— What to do —
Using the excerpt on crankshaft dampers, explain in one to three sentences why the Fluidampr came out ahead of the lighter crank pulley.

— Selected excerpt —
After reviewing the vibration overview waterfall plots some individual orders were examined to show the differences in detail. An order is how many times a vibration event occurs during one revolution.

To the right are the comparative torque and horsepower results.

High rpm gains align with areas where the Fluidampr performance damper outperformed in terms of torsional vibration control.

Superior damping freed up horsepower and torque through overall engine efficiency gains previously lost due to torsional vibration.

Conclusion – Lighter Is Not Always Better

Comparative gains between 4,000 rpm–7,000 rpm at only 150 rwhp peak on a boxer engine is impressive. One can only conclude how much of an improvement the Fluidampr performance damper would make at much higher horsepower. Why did the Fluidampr, at 4.6 pounds heavier than the 1.195-pound lightweight crank pulley, come out on top?

“Excessive crankshaft torsional vibration robs power and accelerates component wear. You need proper mass with broad range damping to control it. The more power you add, the more you need to upgrade to a quality viscous damper for durability and optimum performance,” concludes Neyman.

“Mass also determines where rotating assembly resonance points will occur. As shown during testing, without proper mass the lightweight pulley shifted a new high frequency resonance point into the operating range. Flywheel/flexplate, crankshaft, and rod & piston changes can all have similar harmonic effects.”

— Dataset excerpts —
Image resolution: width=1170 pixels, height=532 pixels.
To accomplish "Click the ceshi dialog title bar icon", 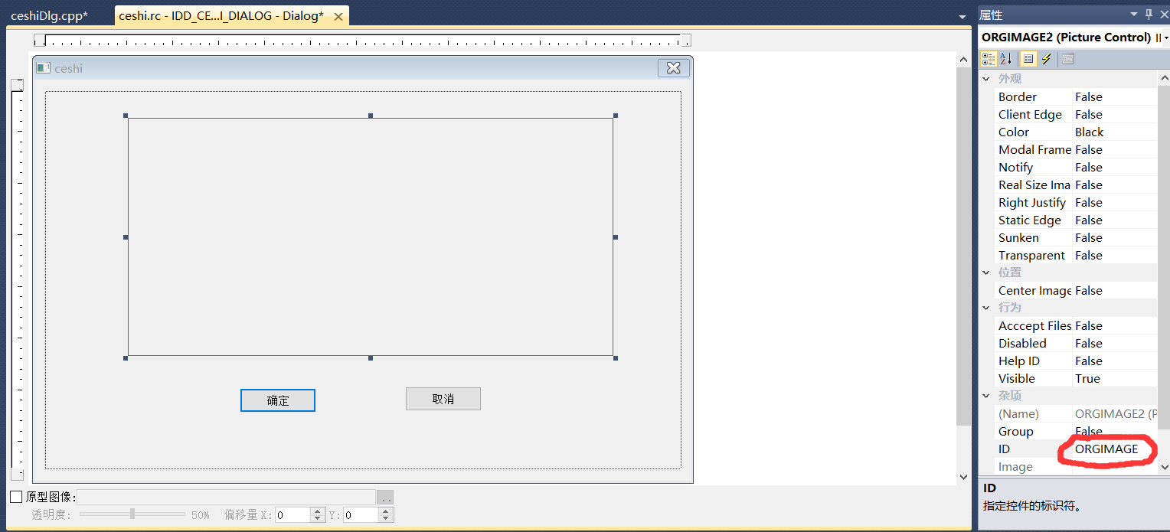I will [x=43, y=67].
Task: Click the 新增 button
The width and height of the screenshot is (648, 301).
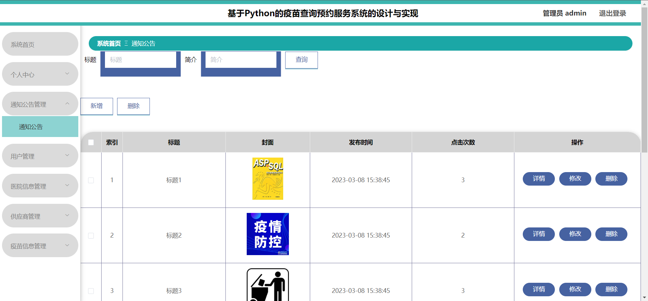Action: click(x=97, y=106)
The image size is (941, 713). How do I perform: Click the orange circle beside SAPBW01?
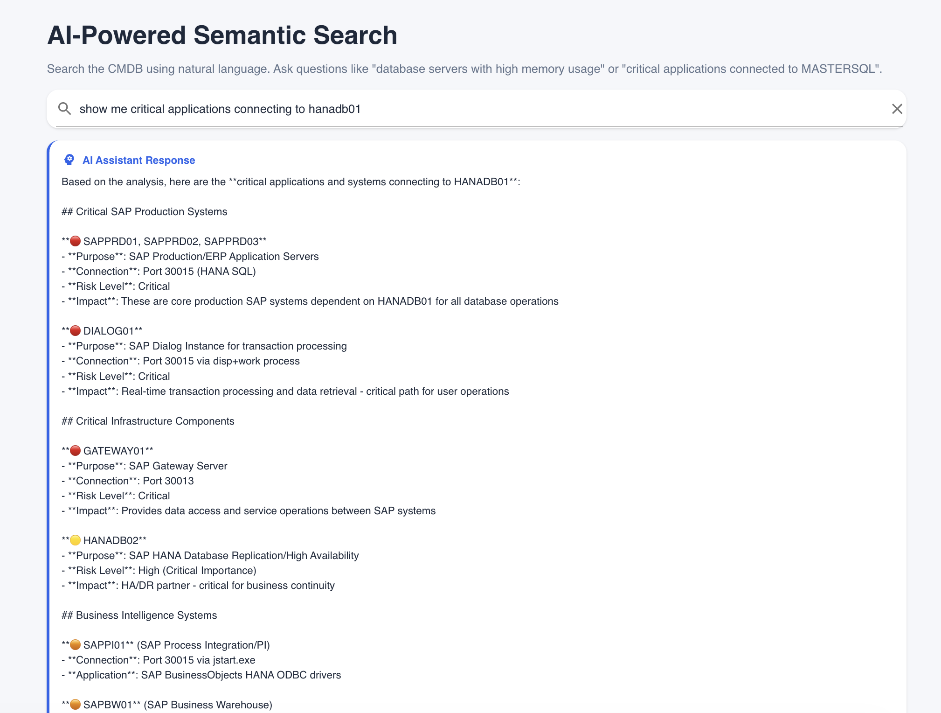point(75,705)
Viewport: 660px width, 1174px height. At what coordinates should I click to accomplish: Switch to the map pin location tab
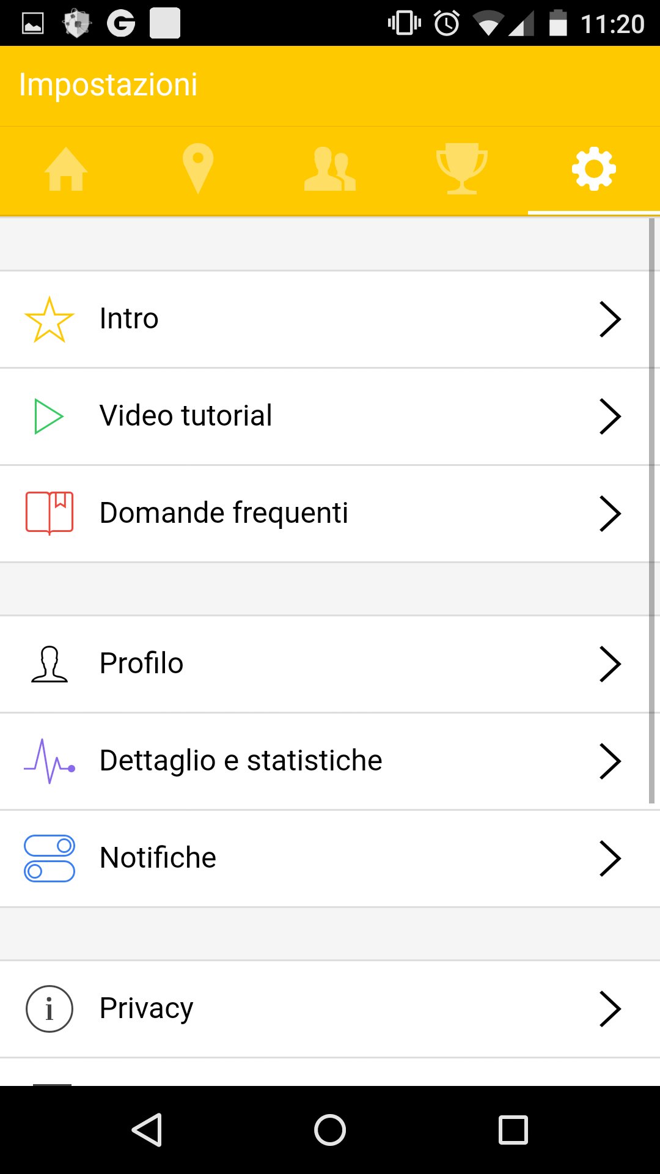(198, 169)
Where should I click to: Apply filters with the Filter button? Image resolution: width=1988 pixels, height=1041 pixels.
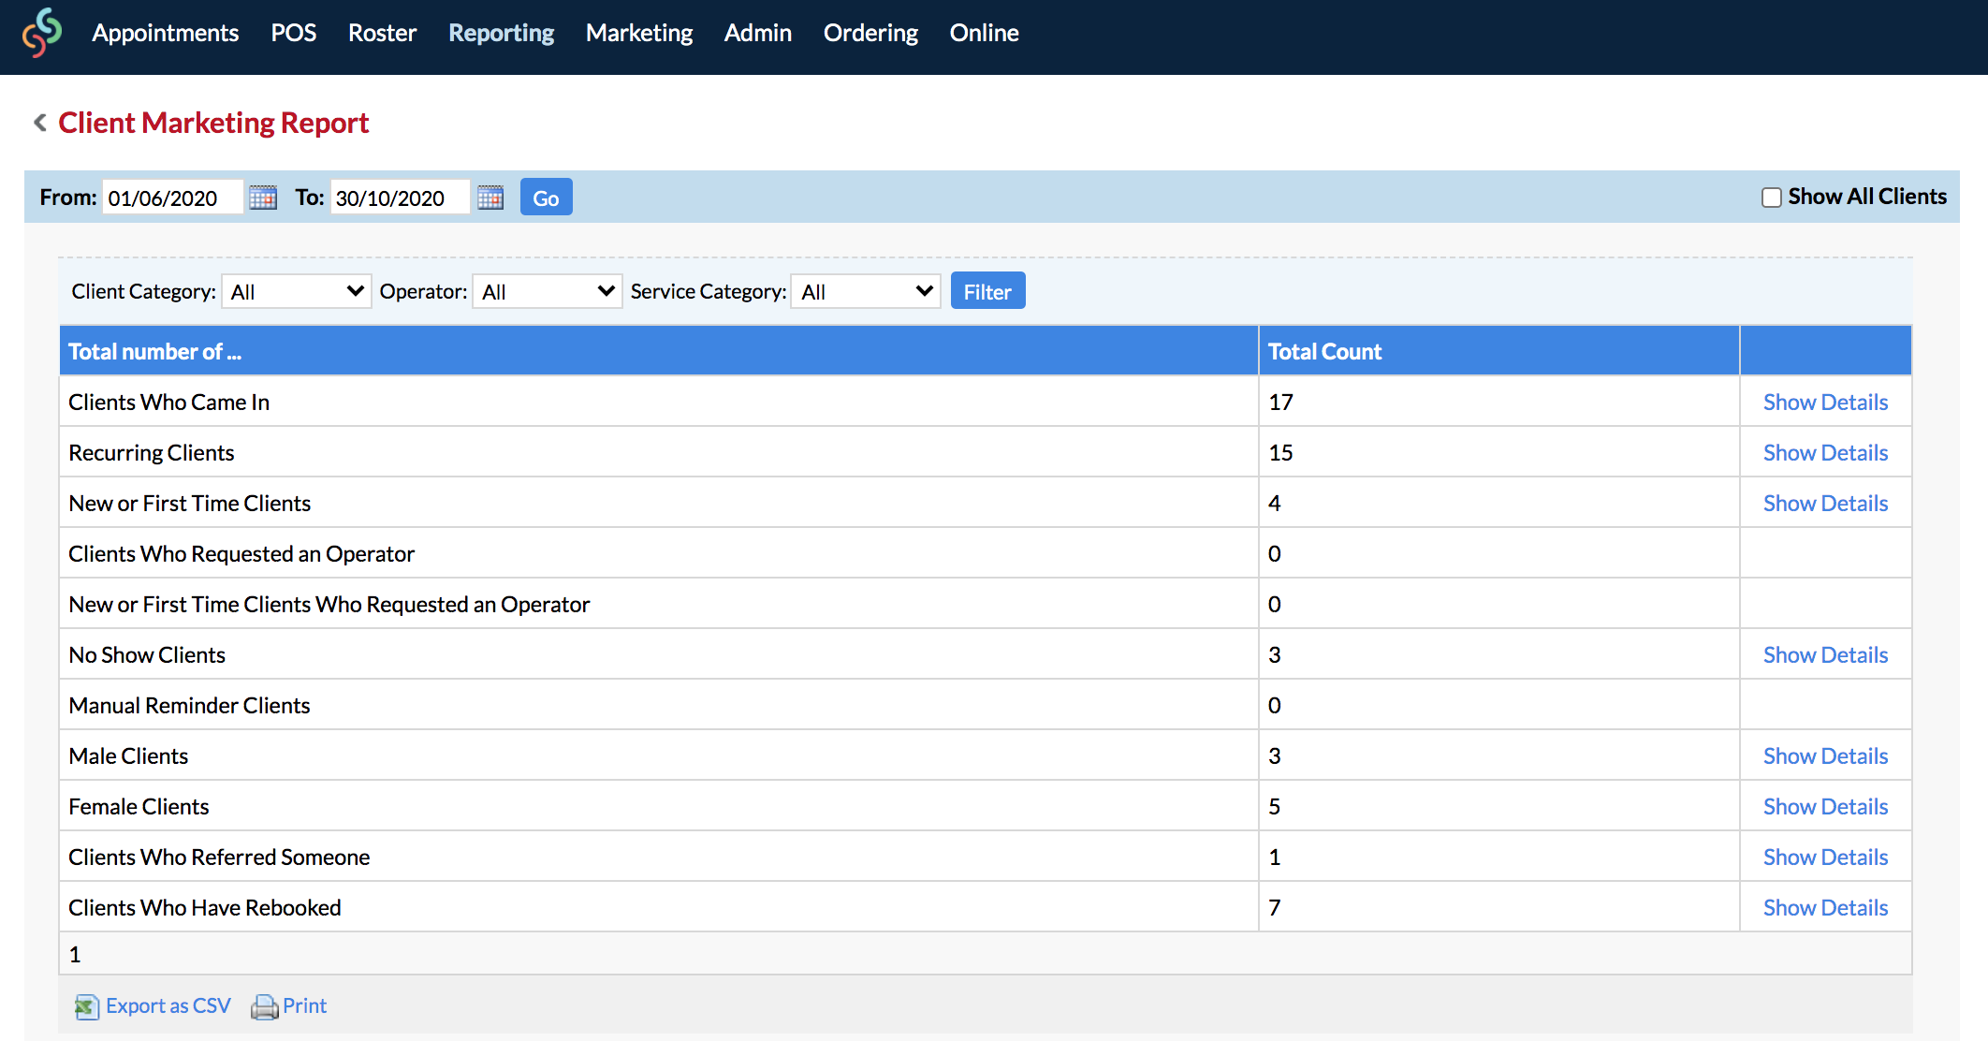click(987, 291)
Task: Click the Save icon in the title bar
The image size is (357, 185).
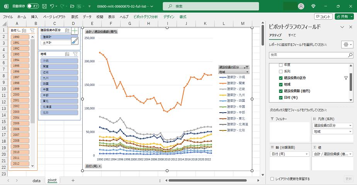Action: point(44,6)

— Final result —
The Fluidampr had the proper mass and broad-range damping to control crankshaft torsional vibration, so it freed up horsepower and torque that the vibration had been robbing. Without proper mass, the lightweight pulley shifted a new high-frequency resonance point into the operating range.